• **WORK TO BE COMPLETED**:
Recast as a JSON list of strings the lines beginning with the line that contains "Afíliate (27, 1413)" and continuing through the line that contains "FAQ for Digital Creators (41, 1137)", with one string per line and blank lines omitted.

[Item-locating records]
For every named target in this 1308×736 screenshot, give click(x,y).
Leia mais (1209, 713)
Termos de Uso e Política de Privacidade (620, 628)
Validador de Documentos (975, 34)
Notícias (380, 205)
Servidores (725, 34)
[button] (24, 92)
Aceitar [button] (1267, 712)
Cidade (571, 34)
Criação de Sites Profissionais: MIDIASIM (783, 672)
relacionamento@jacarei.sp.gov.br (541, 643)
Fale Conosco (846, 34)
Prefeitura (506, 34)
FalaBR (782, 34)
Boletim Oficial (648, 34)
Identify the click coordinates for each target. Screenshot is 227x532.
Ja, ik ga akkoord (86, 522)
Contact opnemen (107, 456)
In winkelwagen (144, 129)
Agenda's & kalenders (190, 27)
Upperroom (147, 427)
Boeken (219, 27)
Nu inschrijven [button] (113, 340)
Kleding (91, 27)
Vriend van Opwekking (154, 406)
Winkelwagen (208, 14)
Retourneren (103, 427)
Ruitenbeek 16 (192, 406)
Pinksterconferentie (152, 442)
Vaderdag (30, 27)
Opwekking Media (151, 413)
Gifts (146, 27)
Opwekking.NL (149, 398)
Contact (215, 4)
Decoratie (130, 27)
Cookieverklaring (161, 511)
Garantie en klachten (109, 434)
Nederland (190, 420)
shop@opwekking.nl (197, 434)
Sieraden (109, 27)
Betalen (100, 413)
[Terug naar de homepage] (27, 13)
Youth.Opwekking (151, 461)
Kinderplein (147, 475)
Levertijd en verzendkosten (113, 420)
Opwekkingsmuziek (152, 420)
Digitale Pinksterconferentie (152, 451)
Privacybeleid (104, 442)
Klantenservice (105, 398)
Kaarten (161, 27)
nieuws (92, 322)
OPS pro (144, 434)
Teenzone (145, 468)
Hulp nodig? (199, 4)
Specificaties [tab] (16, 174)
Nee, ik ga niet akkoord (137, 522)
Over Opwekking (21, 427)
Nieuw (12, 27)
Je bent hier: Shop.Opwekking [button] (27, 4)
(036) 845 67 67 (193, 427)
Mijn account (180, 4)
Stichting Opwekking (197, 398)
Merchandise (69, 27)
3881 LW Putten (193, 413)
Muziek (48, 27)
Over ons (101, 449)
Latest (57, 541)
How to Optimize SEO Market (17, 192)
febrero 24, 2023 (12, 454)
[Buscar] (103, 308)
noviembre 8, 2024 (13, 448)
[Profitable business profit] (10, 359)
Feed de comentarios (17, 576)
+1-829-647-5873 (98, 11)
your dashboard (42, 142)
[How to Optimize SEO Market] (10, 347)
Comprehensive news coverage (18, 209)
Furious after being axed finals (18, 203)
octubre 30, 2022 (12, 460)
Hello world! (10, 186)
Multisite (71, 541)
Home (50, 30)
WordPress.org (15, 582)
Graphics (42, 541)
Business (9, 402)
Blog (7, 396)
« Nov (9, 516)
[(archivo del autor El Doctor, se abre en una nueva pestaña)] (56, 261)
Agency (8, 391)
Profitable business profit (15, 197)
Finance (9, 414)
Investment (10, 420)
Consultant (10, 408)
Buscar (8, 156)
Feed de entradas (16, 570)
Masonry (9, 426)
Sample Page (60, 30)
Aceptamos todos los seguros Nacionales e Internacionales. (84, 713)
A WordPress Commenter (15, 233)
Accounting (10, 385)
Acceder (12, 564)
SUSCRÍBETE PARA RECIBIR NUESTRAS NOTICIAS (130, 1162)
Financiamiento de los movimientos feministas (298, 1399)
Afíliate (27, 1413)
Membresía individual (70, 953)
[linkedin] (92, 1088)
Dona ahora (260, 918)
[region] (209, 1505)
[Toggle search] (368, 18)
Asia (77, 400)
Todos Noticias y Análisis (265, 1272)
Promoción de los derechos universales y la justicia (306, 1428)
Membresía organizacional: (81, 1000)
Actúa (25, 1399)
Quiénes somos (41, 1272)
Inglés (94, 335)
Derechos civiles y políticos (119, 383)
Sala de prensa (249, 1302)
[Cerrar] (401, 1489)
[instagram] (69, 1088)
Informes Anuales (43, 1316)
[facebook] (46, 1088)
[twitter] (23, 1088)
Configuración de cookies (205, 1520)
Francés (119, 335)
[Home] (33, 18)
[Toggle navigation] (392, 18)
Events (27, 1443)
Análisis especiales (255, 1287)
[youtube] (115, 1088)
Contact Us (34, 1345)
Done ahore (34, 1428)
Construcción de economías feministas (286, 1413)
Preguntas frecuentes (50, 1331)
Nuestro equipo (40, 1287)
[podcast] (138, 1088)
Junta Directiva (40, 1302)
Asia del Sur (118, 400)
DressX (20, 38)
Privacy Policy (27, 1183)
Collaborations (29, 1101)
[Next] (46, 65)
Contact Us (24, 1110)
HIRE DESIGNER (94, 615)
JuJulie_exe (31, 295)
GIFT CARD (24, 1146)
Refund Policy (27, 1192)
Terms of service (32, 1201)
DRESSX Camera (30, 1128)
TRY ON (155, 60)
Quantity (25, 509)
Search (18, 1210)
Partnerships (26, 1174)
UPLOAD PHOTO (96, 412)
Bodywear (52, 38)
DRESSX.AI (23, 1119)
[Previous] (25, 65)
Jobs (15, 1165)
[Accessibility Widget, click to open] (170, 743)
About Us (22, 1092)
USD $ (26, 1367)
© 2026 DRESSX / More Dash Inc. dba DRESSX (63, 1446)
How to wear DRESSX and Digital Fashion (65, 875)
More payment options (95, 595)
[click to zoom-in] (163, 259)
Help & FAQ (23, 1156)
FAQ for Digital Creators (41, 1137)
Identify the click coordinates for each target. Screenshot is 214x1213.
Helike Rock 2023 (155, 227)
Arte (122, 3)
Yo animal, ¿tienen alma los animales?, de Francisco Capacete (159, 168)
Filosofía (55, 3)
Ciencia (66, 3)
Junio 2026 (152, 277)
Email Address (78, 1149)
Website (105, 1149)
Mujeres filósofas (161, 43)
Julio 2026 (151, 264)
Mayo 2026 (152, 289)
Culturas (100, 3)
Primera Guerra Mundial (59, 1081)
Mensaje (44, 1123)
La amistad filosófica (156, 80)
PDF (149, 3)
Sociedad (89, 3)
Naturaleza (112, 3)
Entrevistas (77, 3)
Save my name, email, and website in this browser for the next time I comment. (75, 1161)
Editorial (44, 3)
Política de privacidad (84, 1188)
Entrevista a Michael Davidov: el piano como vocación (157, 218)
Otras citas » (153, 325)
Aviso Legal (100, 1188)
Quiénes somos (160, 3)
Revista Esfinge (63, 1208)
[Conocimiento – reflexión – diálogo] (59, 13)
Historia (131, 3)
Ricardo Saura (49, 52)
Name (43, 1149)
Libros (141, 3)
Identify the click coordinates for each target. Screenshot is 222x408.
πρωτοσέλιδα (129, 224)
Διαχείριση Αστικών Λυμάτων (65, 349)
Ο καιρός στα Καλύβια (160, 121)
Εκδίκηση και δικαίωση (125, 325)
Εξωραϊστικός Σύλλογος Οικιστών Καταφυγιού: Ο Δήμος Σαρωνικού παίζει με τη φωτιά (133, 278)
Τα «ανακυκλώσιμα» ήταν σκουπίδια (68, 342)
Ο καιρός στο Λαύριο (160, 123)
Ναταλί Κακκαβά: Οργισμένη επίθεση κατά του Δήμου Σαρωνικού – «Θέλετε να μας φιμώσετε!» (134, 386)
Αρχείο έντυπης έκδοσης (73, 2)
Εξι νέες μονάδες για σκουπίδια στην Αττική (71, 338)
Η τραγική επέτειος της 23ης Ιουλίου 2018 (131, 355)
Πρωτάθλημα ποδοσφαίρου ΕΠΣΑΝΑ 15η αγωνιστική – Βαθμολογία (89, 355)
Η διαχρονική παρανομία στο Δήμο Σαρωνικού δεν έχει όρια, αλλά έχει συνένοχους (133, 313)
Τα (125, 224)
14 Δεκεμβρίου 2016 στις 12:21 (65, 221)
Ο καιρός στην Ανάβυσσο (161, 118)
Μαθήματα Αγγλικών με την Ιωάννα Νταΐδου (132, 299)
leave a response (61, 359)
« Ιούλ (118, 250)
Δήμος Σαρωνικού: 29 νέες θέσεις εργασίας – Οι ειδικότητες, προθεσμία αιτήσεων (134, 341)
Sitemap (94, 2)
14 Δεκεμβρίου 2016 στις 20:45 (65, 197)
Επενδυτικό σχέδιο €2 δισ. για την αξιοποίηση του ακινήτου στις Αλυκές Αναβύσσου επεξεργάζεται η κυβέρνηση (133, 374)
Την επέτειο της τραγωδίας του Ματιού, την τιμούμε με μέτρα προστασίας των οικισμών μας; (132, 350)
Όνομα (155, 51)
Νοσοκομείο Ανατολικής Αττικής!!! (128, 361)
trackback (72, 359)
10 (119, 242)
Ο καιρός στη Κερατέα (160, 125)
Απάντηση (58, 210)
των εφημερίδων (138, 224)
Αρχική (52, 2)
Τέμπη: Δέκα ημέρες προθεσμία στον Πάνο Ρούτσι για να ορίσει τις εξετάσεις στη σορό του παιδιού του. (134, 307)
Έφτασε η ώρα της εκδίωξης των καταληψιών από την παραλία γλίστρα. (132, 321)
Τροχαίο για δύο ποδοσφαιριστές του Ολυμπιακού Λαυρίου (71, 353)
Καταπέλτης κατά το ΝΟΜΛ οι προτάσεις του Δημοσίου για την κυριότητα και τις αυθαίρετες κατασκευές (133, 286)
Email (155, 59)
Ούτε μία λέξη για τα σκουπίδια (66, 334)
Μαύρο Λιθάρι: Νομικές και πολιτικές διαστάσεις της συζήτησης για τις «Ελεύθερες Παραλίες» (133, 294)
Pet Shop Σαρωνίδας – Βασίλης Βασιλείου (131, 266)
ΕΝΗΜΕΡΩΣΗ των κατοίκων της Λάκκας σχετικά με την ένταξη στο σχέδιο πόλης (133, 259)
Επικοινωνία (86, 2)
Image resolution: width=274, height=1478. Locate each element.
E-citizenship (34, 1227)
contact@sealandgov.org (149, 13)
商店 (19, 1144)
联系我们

• **REPLY**:
[
  "Afíliate (27, 1413)",
  "Membresía individual (70, 953)",
  "[linkedin] (92, 1088)",
  "Dona ahora (260, 918)",
  "[region] (209, 1505)",
  "[Toggle search] (368, 18)",
  "Asia (77, 400)",
  "Todos Noticias y Análisis (265, 1272)",
  "Promoción de los derechos universales y la justicia (306, 1428)",
  "Membresía organizacional: (81, 1000)",
  "Actúa (25, 1399)",
  "Quiénes somos (41, 1272)",
  "Inglés (94, 335)",
  "Derechos civiles y políticos (119, 383)",
  "Sala de prensa (249, 1302)",
  "[Cerrar] (401, 1489)",
  "[instagram] (69, 1088)",
  "Informes Anuales (43, 1316)",
  "[facebook] (46, 1088)",
  "[twitter] (23, 1088)",
  "Configuración de cookies (205, 1520)",
  "Francés (119, 335)",
  "[Home] (33, 18)",
  "[Toggle navigation] (392, 18)",
  "Events (27, 1443)",
  "Análisis especiales (255, 1287)",
  "[youtube] (115, 1088)",
  "Contact Us (34, 1345)",
  "Done ahore (34, 1428)",
  "Construcción de economías feministas (286, 1413)",
  "Preguntas frecuentes (50, 1331)",
  "Nuestro equipo (40, 1287)",
  "[podcast] (138, 1088)",
  "Junta Directiva (40, 1302)",
  "Asia del Sur (118, 400)",
  "DressX (20, 38)",
  "Privacy Policy (27, 1183)",
  "Collaborations (29, 1101)",
  "[Next] (46, 65)",
  "Contact Us (24, 1110)",
  "HIRE DESIGNER (94, 615)",
  "JuJulie_exe (31, 295)",
  "GIFT CARD (24, 1146)",
  "Refund Policy (27, 1192)",
  "Terms of service (32, 1201)",
  "DRESSX Camera (30, 1128)",
  "TRY ON (155, 60)",
  "Quantity (25, 509)",
  "Search (18, 1210)",
  "Partnerships (26, 1174)",
  "UPLOAD PHOTO (96, 412)",
  "Bodywear (52, 38)",
  "DRESSX.AI (23, 1119)",
  "[Previous] (25, 65)",
  "Jobs (15, 1165)",
  "[Accessibility Widget, click to open] (170, 743)",
  "About Us (22, 1092)",
  "USD $ (26, 1367)",
  "© 2026 DRESSX / More Dash Inc. dba DRESSX (63, 1446)",
  "How to wear DRESSX and Digital Fashion (65, 875)",
  "More payment options (95, 595)",
  "[click to zoom-in] (163, 259)",
  "Help & FAQ (23, 1156)",
  "FAQ for Digital Creators (41, 1137)"
]